Back to Earth
In the days that followed my ascent of Mount Kilimanjaro, when I had returned to sea level and to functioning plumbing, as my body struggled through its readjustment, I didn’t speak much. This was, to an extent, by design: I had booked myself into a quiet lodge on the island of Zanzibar, a wooden structure on stilts steps away from the turquoise blue waters of Menai Bay, for a few days of sleep and sunshine before I returned to the bleak midwinter that awaited me up north.
I slept a lot, at least initially, barely able to keep my eyes open past sunset, my body so accustomed to rising and retiring with the course of the sun. Once the monkeys started breaking in at night and I lay, frozen still in my bed, listening to them scrabble around in my room and pilfer medicine, the sleep waned some.
There were a handful of other people around the lodge, in those in-between days that spanned Christmas to the new year. A girl, a little younger than me, who seemed to spend her days babysitting a local child, whether intentionally or not, it wasn’t clear. An older couple who kept to themselves when they weren’t dragging dead fish out of the water and trying to convince the chef to cook them up. A bearded man who disappeared out snorkelling for hours at a time only to come back progressively more sunburnt with each day that passed. A group of French women who told me they’d been coming here for a decade. Heavy sleepers, I guess.
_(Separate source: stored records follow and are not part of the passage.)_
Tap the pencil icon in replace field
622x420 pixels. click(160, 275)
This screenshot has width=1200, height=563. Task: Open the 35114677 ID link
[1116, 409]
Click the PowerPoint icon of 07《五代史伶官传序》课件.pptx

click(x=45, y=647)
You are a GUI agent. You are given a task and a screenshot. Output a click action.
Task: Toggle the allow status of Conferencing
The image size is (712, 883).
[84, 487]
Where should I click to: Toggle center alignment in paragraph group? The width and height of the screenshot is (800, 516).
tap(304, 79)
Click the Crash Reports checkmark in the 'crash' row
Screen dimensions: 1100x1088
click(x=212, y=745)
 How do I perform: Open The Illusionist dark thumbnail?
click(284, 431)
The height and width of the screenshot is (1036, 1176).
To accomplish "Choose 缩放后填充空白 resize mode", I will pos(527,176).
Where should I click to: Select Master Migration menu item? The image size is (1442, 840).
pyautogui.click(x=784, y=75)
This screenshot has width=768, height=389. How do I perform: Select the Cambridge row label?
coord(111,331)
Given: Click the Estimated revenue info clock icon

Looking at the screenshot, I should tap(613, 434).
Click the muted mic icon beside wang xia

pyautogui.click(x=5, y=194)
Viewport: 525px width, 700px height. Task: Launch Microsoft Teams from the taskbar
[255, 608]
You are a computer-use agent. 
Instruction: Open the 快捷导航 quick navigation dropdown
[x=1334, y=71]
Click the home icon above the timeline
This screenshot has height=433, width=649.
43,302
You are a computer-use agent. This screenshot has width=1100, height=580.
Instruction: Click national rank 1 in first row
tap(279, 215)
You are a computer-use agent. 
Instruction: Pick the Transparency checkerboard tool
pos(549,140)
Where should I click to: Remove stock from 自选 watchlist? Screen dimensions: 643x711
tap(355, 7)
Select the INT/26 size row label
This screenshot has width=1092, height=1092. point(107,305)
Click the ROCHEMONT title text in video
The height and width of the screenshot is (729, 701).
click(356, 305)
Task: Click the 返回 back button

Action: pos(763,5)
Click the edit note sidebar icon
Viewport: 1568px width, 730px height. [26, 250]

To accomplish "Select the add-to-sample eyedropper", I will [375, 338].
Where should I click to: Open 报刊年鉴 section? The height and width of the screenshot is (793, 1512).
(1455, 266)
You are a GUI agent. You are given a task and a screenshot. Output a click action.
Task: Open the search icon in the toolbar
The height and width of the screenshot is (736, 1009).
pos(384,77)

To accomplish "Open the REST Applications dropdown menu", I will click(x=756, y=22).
These were my few days of grace, in which I could still live in the shadow of the mountain. For months, I had set my other stressors aside, to focus only on the task of getting up (and down) safely. Between all the physical training, and gathering of gear together, I’d had little time for anything else in the period that led up to my departure.
Certainly not time to start thinking too long or hard on the looming elephant of, right, I’m moving again next year. That I knew I was doing it was enough, and everything else had to wait.
Because I had time. I had time to figure that out when I returned to Canada, I had a month or two, even, to catch my breath before I started sorting that all out. Except that I returned to Canada, with my left foot still out of sorts and my lung capacity maintaining at a stubborn 75% of normal, and suddenly became aware that everything had to change right now, and fast.
I got through a month, a hectic month of organising and planning and seeing friends and recounting my climb over and over and a brief trip to New York, before I fell apart. Before I woke up on a Friday morning feeling like everything had been taken from me, that there was no air left to even breathe. A morning where the world felt too much.
It was a bad day, in hindsight, to call my mother and have her yell at me for 20 minutes. She only worries, and I know that. My life now, at nearly 30 years old, was not what she had envisioned it would be.
It seems no consolation to her that it’s not what I had envisioned, either.
Somewhere between where I am and where I thought I’d be by now is where I’d actually like to be. Where I’d like to be is just a little less full of existential dread, less like my life is held together by pieces of sellotape that routinely peel and fall off, only for me to have to try and stick it back together again.
I’ve cycled through various ideas of, what’s next. There was that fleeting period of time in which I was determined to apply for a Masters in New York, primarily so I could have a sense of purpose for a couple of years in which I wasn’t responsible for any major life decisions, until the dread of the amount of debt that would put me in was worse than the dread of having to make more decisions.
I think, all in all, this is what you call a quarter-life crisis. I thought I’d already had that but, apparently not. Or it’s still ongoing. Or it’s a third-life crisis?
There’s a lot of change coming this year. There’s a lot of change that has already begun, changes that feel exhausting and weighty and like three steps back each time. They’re the right changes for me, but that doesn’t make them easy.
For a brief, blissful moment, I was allowed to think about climbing a mountain (in the most literal sense), and only climbing a mountain. Especially for those eight days themselves of the climb, it was something I had spoken to looking forward to.
For that time, I didn’t have to think about anything else, because I couldn’t do anything else. All that would be asked of me for eight days was to put one foot in front of the other and keep going.
But life down on the ground just isn’t so simple.